======== RECORDS FOR THIS EXERCISE

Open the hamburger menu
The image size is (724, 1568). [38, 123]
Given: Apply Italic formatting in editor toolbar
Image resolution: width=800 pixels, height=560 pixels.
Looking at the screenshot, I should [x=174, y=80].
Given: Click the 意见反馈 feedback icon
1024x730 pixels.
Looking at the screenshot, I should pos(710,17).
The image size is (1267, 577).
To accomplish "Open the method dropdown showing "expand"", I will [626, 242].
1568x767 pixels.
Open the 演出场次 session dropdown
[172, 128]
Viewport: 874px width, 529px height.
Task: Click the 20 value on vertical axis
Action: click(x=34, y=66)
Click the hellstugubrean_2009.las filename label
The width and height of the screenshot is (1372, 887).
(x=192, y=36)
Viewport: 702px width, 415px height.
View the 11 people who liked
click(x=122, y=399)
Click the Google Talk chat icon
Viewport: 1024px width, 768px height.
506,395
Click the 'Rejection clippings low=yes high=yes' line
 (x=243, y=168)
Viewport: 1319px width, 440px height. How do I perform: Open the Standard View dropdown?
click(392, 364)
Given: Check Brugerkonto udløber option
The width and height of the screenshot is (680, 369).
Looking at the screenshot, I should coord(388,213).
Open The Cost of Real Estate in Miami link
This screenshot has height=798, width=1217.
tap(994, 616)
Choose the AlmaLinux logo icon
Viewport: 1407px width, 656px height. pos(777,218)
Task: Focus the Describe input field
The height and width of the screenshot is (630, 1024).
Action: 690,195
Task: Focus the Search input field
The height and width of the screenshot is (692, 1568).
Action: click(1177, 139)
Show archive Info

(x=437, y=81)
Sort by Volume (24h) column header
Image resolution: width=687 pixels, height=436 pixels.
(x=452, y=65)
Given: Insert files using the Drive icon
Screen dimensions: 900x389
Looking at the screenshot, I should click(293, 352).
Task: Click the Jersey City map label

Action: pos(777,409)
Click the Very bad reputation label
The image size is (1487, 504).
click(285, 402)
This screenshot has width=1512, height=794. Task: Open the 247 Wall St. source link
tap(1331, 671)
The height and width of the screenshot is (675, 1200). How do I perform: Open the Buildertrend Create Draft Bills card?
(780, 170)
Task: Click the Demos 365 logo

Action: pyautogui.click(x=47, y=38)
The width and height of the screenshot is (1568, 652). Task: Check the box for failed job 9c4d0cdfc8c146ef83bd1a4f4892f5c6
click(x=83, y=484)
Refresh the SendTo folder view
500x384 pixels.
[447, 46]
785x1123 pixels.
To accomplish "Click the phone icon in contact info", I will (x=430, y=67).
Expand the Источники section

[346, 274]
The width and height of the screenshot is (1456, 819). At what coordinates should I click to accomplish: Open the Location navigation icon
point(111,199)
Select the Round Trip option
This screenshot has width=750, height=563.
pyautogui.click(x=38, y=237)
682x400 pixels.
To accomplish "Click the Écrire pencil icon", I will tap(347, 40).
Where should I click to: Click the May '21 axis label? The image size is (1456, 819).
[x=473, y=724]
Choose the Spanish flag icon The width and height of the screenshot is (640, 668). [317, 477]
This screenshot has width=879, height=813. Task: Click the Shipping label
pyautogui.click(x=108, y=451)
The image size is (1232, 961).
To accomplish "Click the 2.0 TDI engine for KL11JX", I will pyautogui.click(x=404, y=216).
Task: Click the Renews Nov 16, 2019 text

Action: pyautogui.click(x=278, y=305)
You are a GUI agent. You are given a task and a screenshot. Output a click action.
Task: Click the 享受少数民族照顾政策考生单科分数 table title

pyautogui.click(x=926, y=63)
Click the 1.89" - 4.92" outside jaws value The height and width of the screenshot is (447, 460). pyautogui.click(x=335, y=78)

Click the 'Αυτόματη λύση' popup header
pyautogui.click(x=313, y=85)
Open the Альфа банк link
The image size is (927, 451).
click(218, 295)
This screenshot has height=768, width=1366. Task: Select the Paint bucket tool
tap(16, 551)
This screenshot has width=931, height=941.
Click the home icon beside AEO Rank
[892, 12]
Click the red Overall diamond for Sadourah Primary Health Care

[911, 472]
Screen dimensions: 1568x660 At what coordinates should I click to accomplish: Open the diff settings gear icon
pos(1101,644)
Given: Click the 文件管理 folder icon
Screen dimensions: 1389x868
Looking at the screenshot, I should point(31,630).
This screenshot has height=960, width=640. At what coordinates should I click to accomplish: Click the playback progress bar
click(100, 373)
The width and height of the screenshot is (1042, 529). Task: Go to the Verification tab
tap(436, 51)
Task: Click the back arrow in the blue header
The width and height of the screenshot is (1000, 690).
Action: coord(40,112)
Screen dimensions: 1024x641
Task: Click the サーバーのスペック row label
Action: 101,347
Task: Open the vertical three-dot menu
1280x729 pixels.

================

• _TASK ITEM_: Which lines above contain "will"? Show each of them.

• _SOLUTION_:
To accomplish "Open the method dropdown showing "expand"", I will [626, 242].
To accomplish "Click the phone icon in contact info", I will (x=430, y=67).
To accomplish "Click the Écrire pencil icon", I will tap(347, 40).
To accomplish "Click the 2.0 TDI engine for KL11JX", I will pyautogui.click(x=404, y=216).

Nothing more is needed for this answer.